Brief: Count the lines in the items below that contain the word "Click", matching case exactly, and give only the number.

Dataset records:
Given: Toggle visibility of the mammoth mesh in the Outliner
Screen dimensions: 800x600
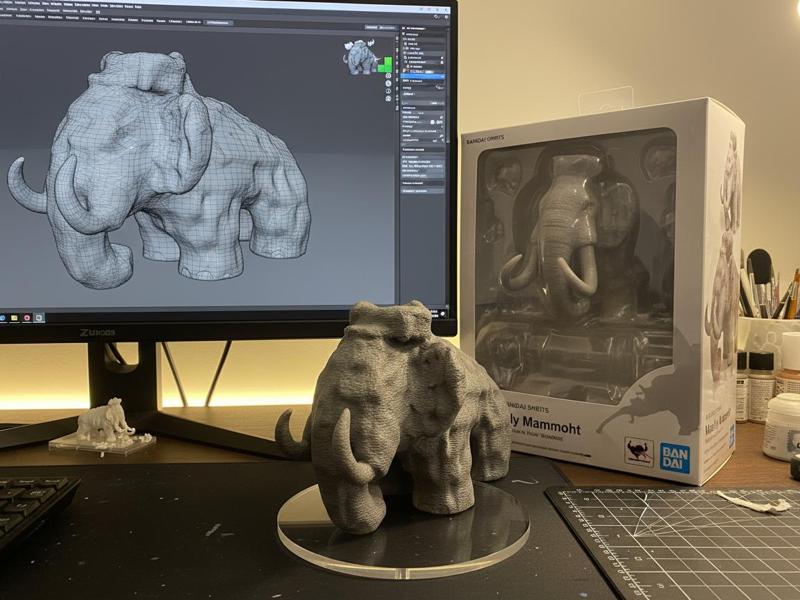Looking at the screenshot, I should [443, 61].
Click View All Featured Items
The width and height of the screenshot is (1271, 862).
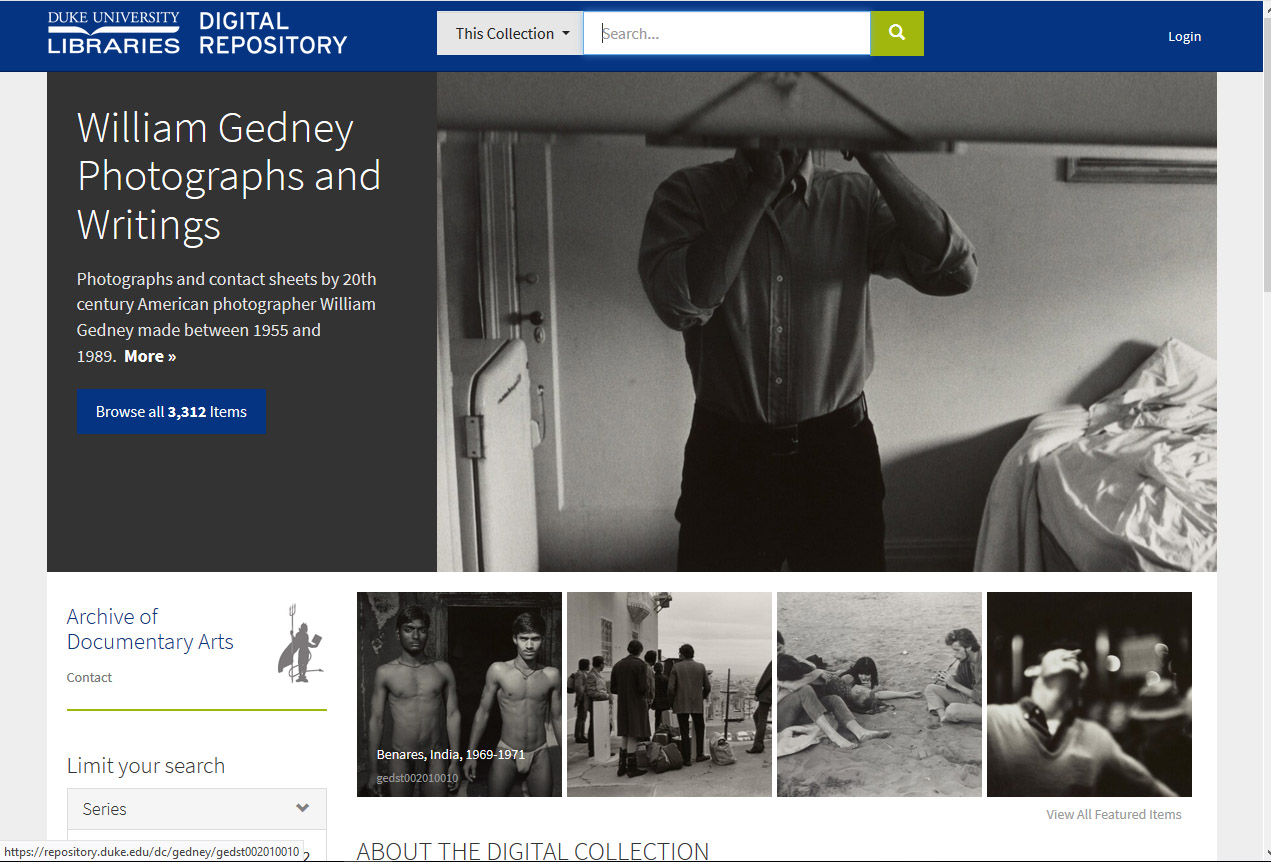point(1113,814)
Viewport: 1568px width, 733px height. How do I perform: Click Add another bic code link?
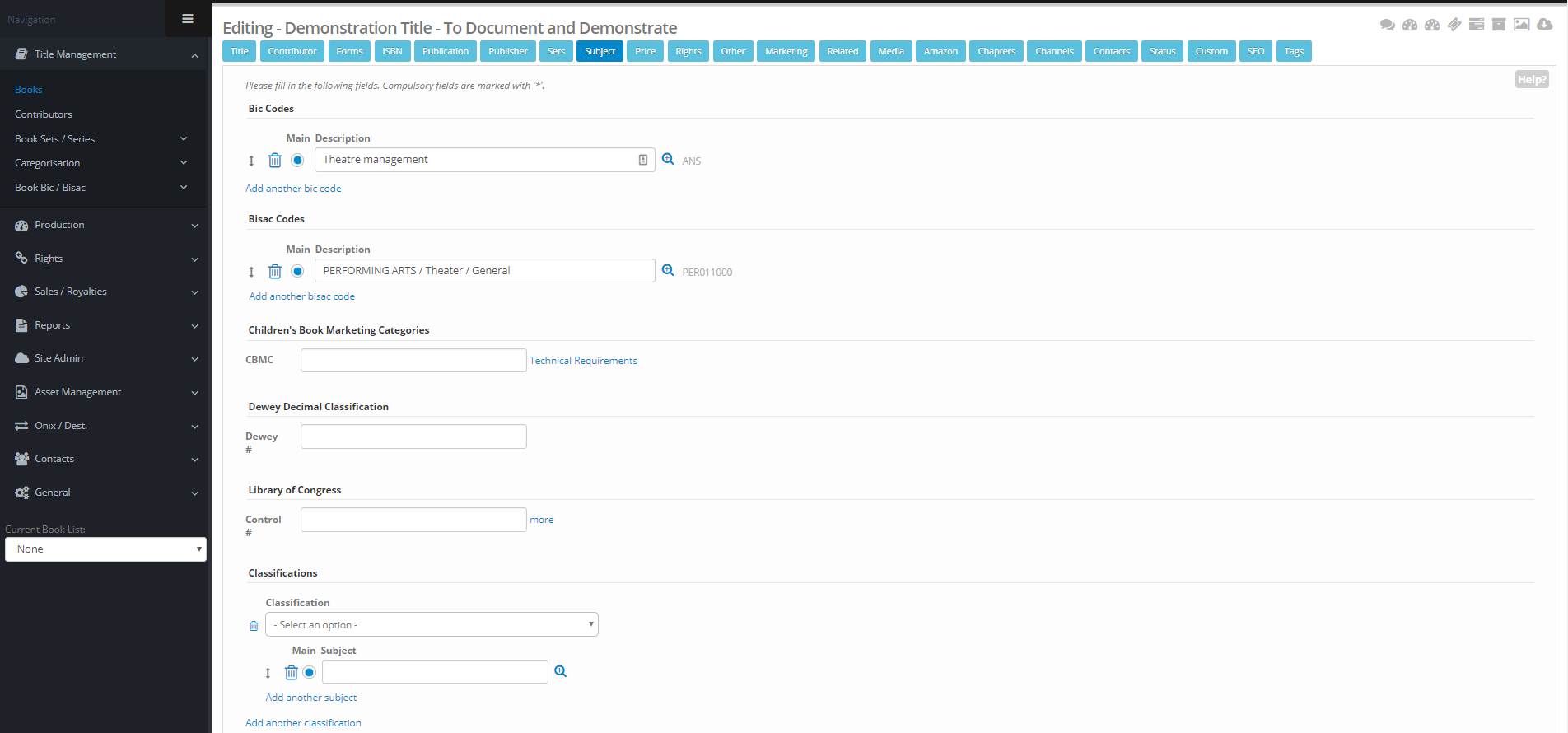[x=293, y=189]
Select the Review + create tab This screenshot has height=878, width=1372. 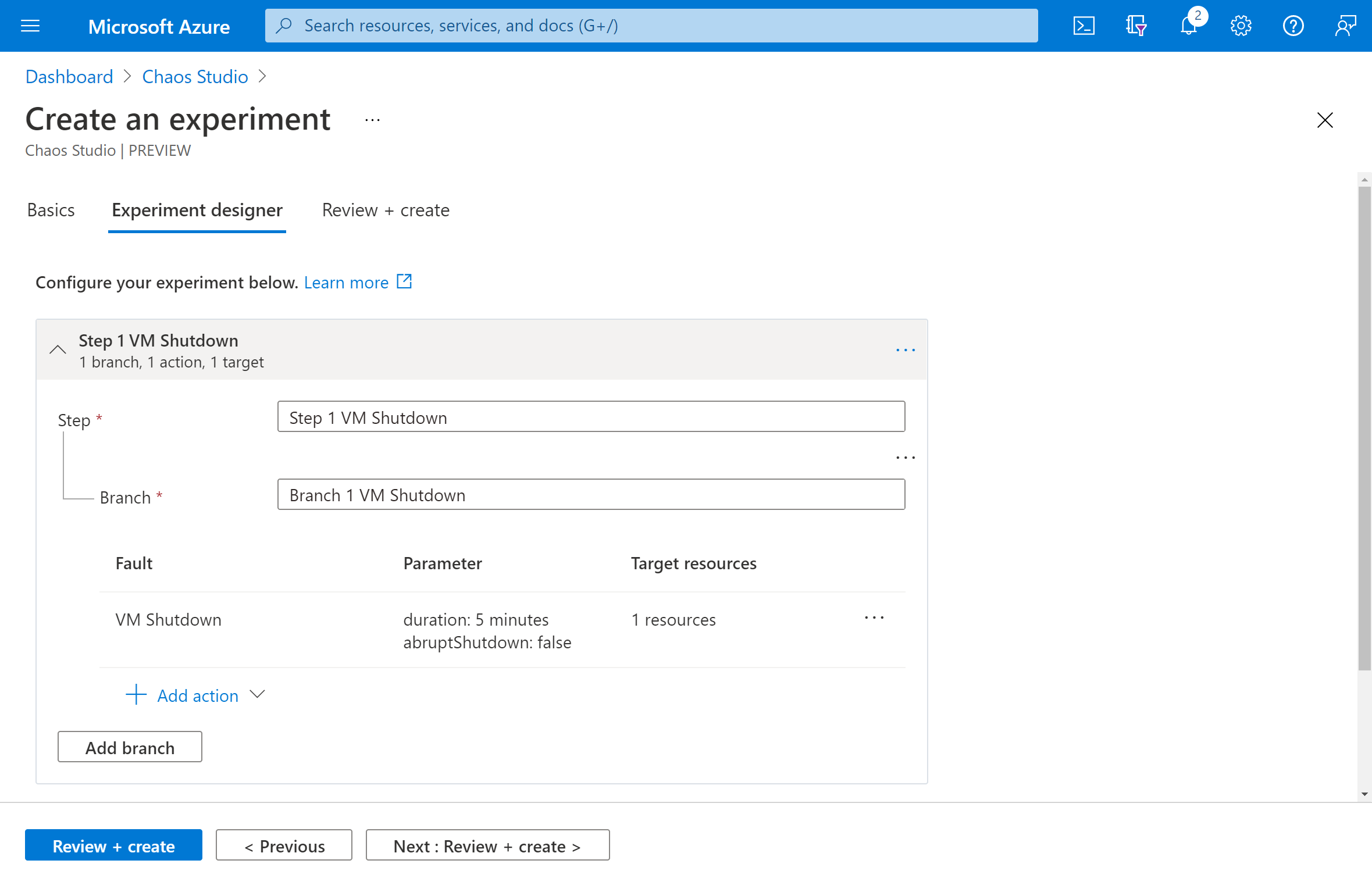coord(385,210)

Exercise output: 2